At the state level: the 2020 legislative session was defined by a global pandemic, but as wildfires heated up toward the end of the session it became clearer than ever before that we cannot delay much-needed climate and housing legislation even in unprecedented times. We’ll look to the 2021 session for bold legislation that prevents more development in vulnerable areas while eliminating hurdles to development in the places that make the most sense. Without further legislation, we know that developers will continue to build in vulnerable areas. And without further legislation, we know that residents lucky enough to live in climate-smart areas will fight against new development to expand that opportunity for others. We need truly visionary legislators, willing to stand up for the future.

At the regional level: over the next year, the Metropolitan Transportation Commission and the Association of Bay Area Governments will be finalizing the regional vision for housing and transportation for the next generation with cities and counties planning for the new homes needed as part of the Plan Bay Area process. In parallel, the State-mandated Regional Housing Needs Assessment requires all jurisdictions to plan for a certain amount of new homes. These processes taken together can create a blueprint for a healthy, climate-smart region with homes and jobs close together and close to transit, surrounded by natural and working lands that can serve habitat, recreational, and climate-resilience goals. On the other hand, these processes can accelerate sprawl, inequality, and fire danger. We must work together to ensure an authentic climate resilience focus in the Plan Bay Area process, protecting the natural and working lands that surround our communities and tying transportation and housing funding to climate-smart land-use priorities.

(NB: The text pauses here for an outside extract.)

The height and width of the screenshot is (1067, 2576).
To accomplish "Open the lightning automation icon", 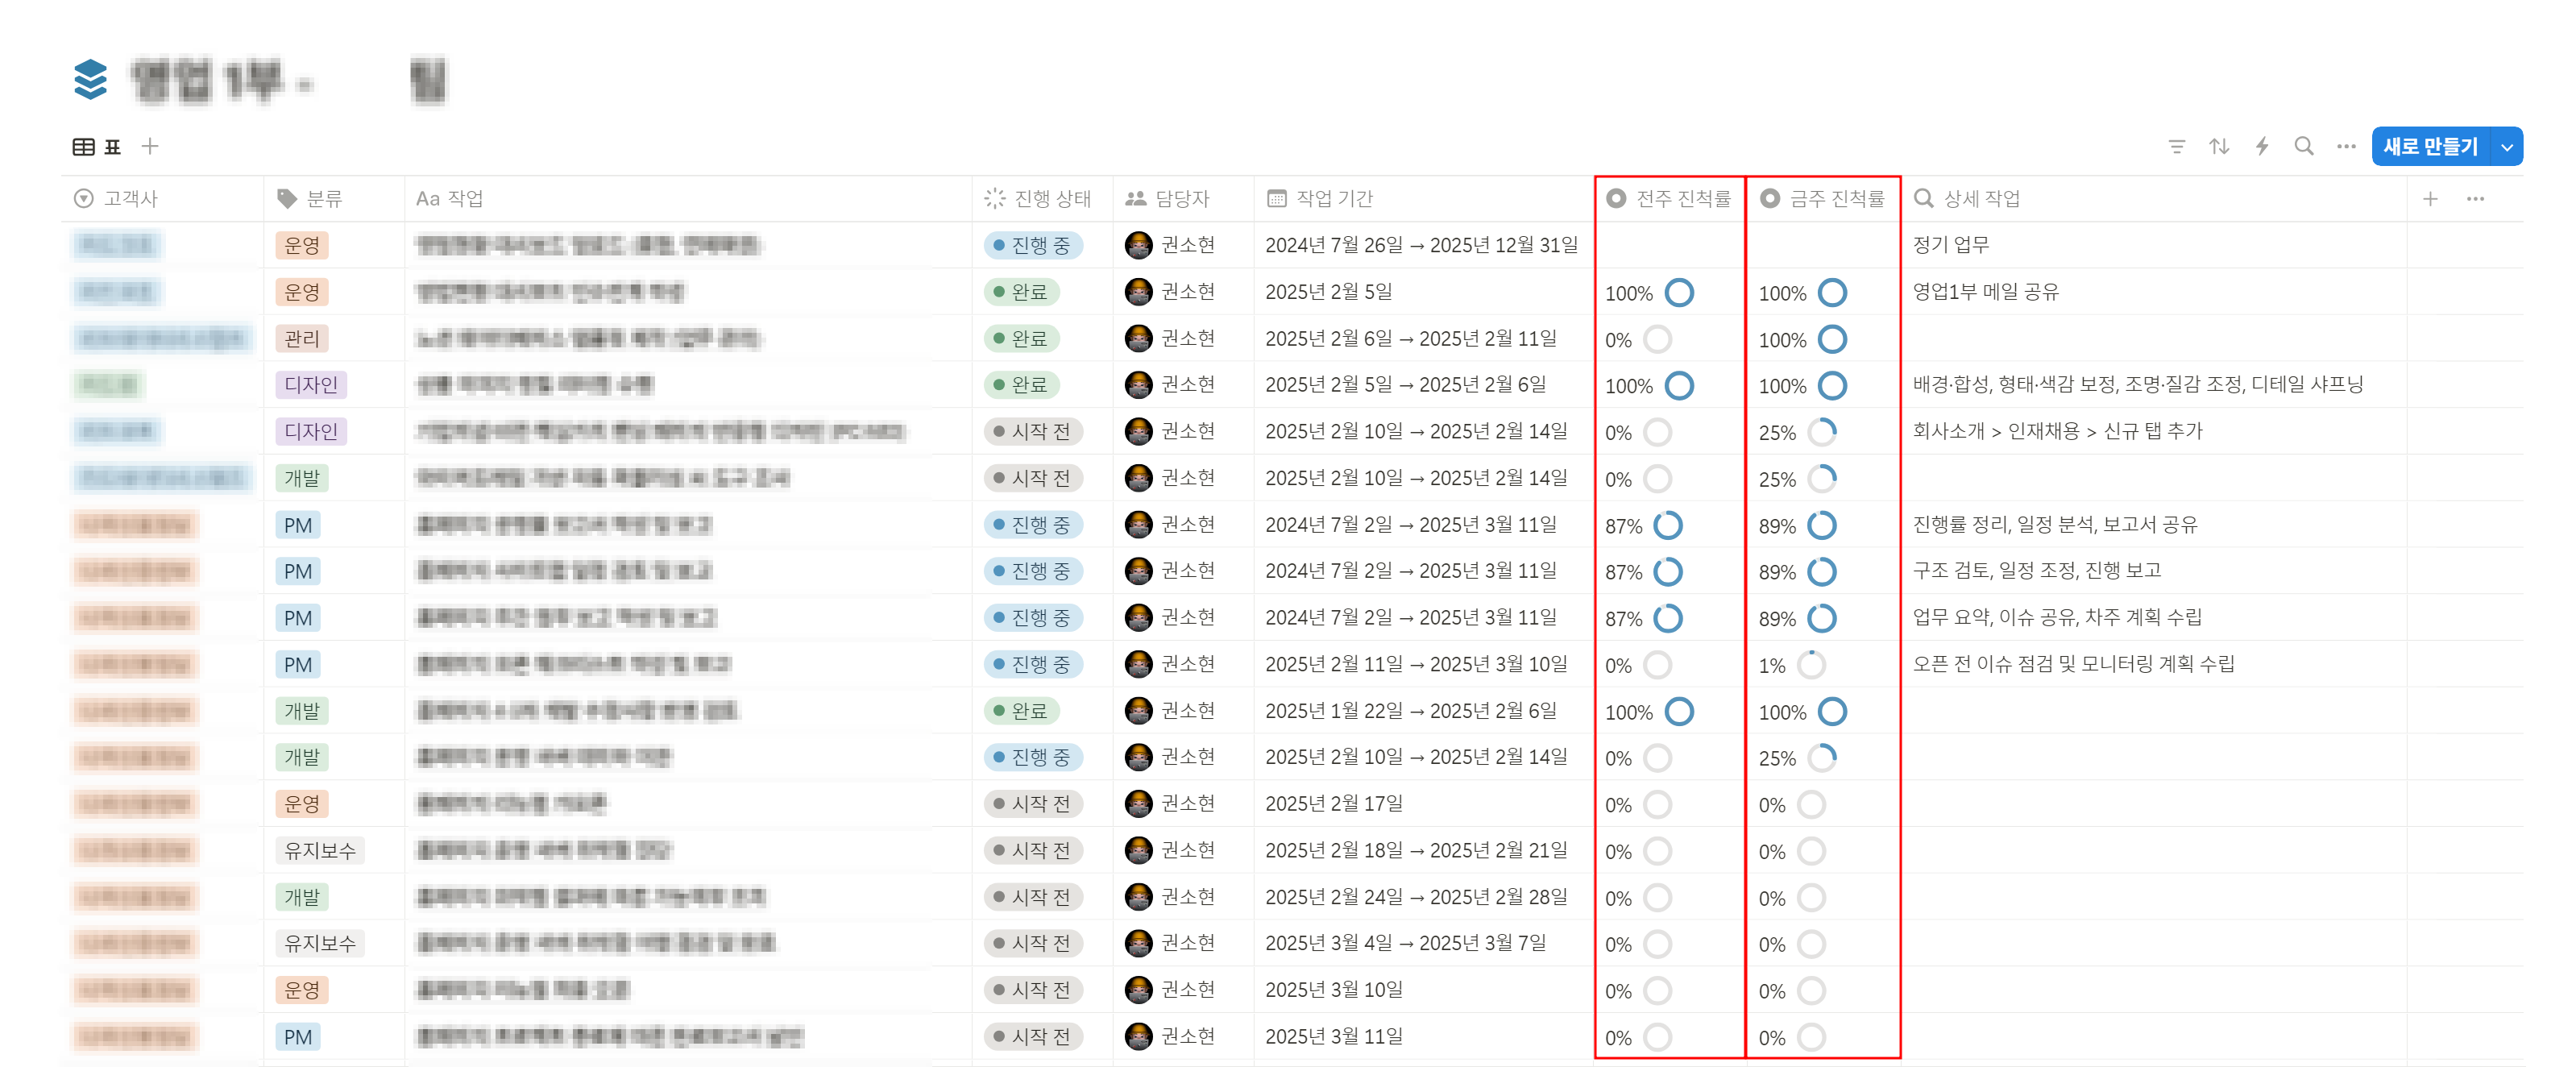I will (x=2262, y=147).
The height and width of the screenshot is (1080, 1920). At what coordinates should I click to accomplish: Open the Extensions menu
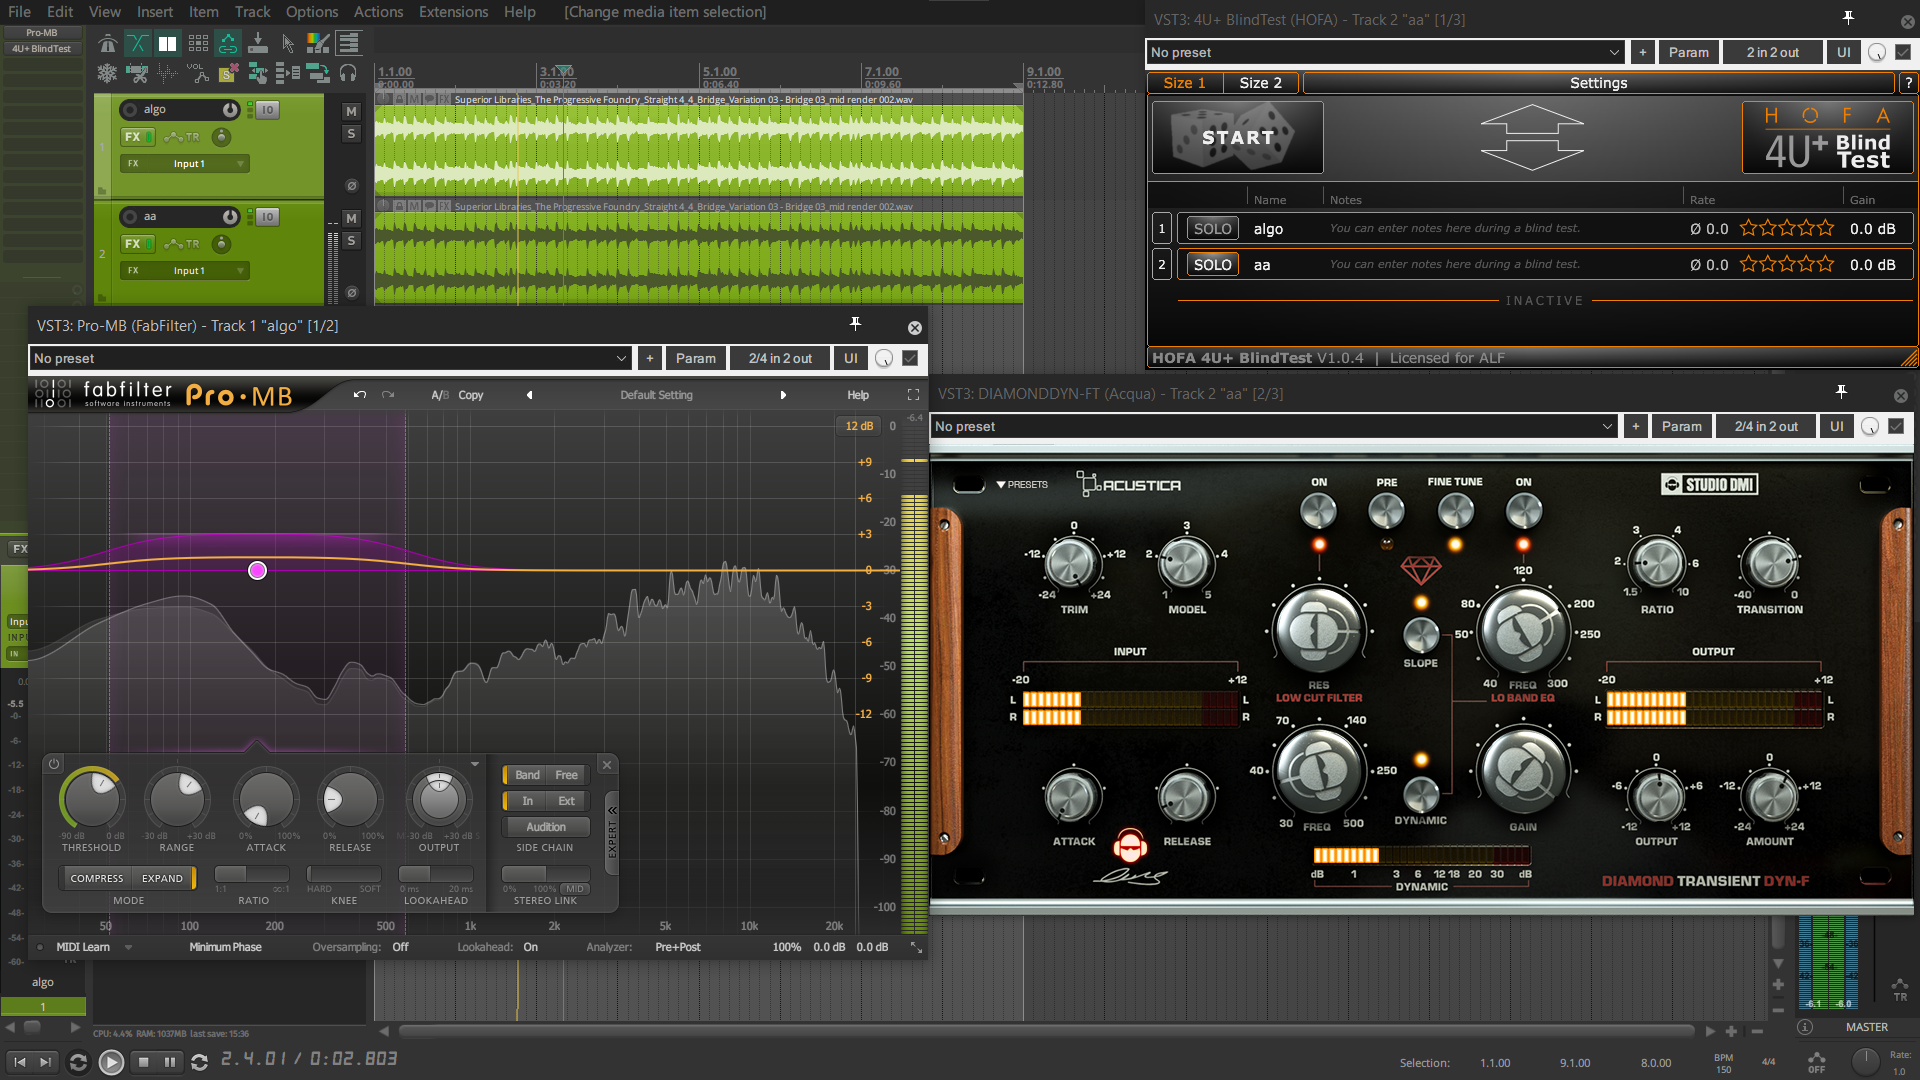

At the local level: local control has been a cornerstone of California’s land-use policy since the start of city planning. It feels like an inalienable right for local residents to have a say over what happens in their neighborhood. Yet in practice, prioritizing the desires of those residents with time, knowledge, and political connections over other existing and future residents have led to poor outcomes from an environmental justice and affordability perspective. We know that our existing lack of housing has led to increased inequality and homelessness, and the COVID-19 pandemic has highlighted just how dangerous overcrowded housing can be.

Adding in the climate impacts of the increased sprawl that comes with preventing more development in cities, and the increasing number of homes vulnerable to flood, fire, and extreme weather, now is the time to fundamentally rethink how we make decisions about building new homes. We must make it much, much easier to build in areas that are at low risk for climate-related hazards, close to jobs and transit. 

Unfortunately for all of us today, we are getting an up-close and personal view of the results of prioritizing individual convenience and short term benefits over the long term health of the region and the planet. And yet, as environmentalists, one of the most compelling messages we come back to time and time again is to create a legacy for future generations. Let’s all take that to heart, making decisions now that will help us collectively today, and truly leave a better region for our children, grandchildren, and all of those who will be here when we are gone.